"My name is Michael Westen. I used to be a spy...When you're burned, you've got nothing: no cash, no credit, no job history. You're stuck in whatever city they decide to dump you in...You do whatever work comes your way. You rely on anyone who's still talking to you. A trigger-happy ex-girlfriend...An old friend who's informing on you to the FBI...Family too...if you're desperate...Bottom line? Until you figure out who burned you, you're not going anywhere."
Burn Notice's weekly recap is as good a way as any to get up to speed those who aren't already addicted to USA's adventure thriller. Long underrated character actor Jeffrey Donovan (Changeling) plays Michael Westen, an ex-spy stuck in Miami and trying to figure out who "burned" him and why. The show's central gag is that Westen, though ruthlessly efficient on the job, is a softie at heart, beholden by his conscience to the unjustly victimized, and his family. Count among the latter his real family--not-to-be-ignored mother Madeline (Sharon Gless of Cagney & Lacey) and brother Nate (Seth Peterson)--and his surrogate family: on-again, off-again girlfriend Fiona Glenanne (Gabrielle Anwar of Scent of a Woman) and hard-drinking former Navy Seal Sam Axe (Bruce Campbell of the Evil Dead films).
Each week, someone acquainted with Michael's unique skills (often someone in his family circle) comes to Michael with a problem that needs solving: freeing an innocent's name, recovering someone taken hostage, recovering money from con men--that sort of thing. Meanwhile, Michael obsessively pursues leads in a never-ending quest to restore the life abruptly taken from him. It's a formula for fun, especially with a cast of characters that never lets Michael get away with tamping down his emotions. Campbell is at the top of wise-cracking game as Sam. Anwar makes a sultry, heartfelt but kick-ass foil for Michael.

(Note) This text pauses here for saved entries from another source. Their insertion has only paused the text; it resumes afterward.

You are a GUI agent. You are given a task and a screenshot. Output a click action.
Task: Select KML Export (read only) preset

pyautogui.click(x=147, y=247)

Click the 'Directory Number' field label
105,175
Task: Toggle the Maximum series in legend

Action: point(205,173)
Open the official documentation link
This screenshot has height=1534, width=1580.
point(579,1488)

Fiona: If this was about revenge, I'd be fine with it.
Michael: Revenge is a waste of time.
Fiona: Well, so is watching TV and eating candy. You do it 'cause it feels good.
And Gless is a hoot as she attempts--with mostly selfish indomitability--to restore a severed bond with her son (she's so savvy, one half expects she's the one who orchestrated Michael's burn--just to get him back).

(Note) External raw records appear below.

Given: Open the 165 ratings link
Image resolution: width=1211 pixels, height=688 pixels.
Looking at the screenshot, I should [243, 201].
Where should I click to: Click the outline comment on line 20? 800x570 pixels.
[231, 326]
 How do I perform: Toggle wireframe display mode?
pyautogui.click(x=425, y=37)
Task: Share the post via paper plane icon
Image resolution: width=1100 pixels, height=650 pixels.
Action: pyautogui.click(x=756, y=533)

Season two's part in the ongoing mythology focuses on Carla (Tricia Helfer), a deadly handler who knows more than she's letting on as she blackmails Michael into tasks to a secretive end. It's a game of cat and mouse that adds higher stakes to the weekly proceedings. These sixteen episodes also feature the emotional complication of Fi's new boyfriend Campbell (Gary Weeks). Fans will drop their jaws when Sam gets into a fistfight with Michael (don't worry--they make up), and sometime director Tim Matheson steps in front of the camera as an a-hole former spy colleague of Michael's, another force to be reckoned with.

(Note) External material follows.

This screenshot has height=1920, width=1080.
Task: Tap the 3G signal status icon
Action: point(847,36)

Another part of the show's appeal is its spy-manual narration, delivered to dry perfection by Donovan. When Michael preps for an operation with readily available household tech, it's a little touch of MacGyver: "Using sound to determine an enemy's position is one of the oldest techniques in war, whether it's putting an ear to the ground or bouncing sonar off a submarine. If you can get your enemy on the phone, that opens up new possibilities. Hook up your cell phone to an amplifier and a computer that can analyze sound, and you have a powerful weapon if you know how to use it." These passages are often set-ups for a visual punchline.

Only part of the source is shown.